I'd like to explore this issue further as I also don't think the flush and sync calls add any value, but do have a severe impact on performance.
To resurrect the discussion, I've attached a new patch with the following approach:
- create a temporary file
- write class bytecode to temporary file, no flush or sync
- close temporary file
- atomic rename of temporary file to class file name
It is different to previous patches in that:
- it applies cleanly to master
- it checks return value from File.renameTo
- it omits proposed File.mkdirs change as the current implementation is actually converting from an "internal name", where forward slashes are assumed (splits on "/"), to a platform specific path using File.separator. I'm not convinced that the previous patch is safe on all versions of Windows, and I think it's separate from the main issue here.
I opted for the atomic rename of a temp file to avoid leaving empty class files with a correct expected class file name in case of failure.
It is my understanding that this patch will guarantee that:
- when writeClassFile returns successfully, a class file with the expected name will exists, and subsequent reads from that file name will return the expected bytecode (possibly from kernel buffers).
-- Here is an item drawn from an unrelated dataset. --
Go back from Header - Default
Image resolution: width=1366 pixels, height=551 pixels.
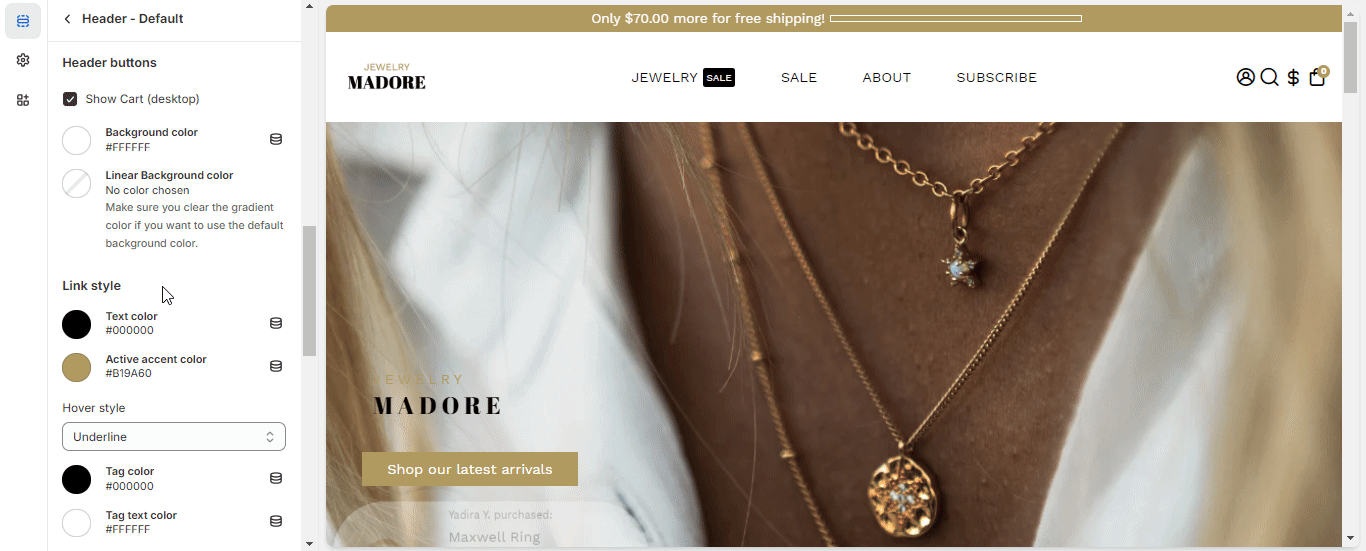pyautogui.click(x=68, y=19)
- when writeClassFile fails, a class file with the expected name will not have been created (or updated if it previously existed).
Anything preventing the operating system from flushing its buffers to disk (power failure etc) might leave a corrupt (empty, partially written) class file. It's my opinion that that is acceptable behaviour, and worth the performance improvement (I'm seeing AOT compilation reduced from 1m20s -> 22s on one of our codebases, would be happy to provide more benchmarks if requested).
Would be grateful for feedback/testing of this patch.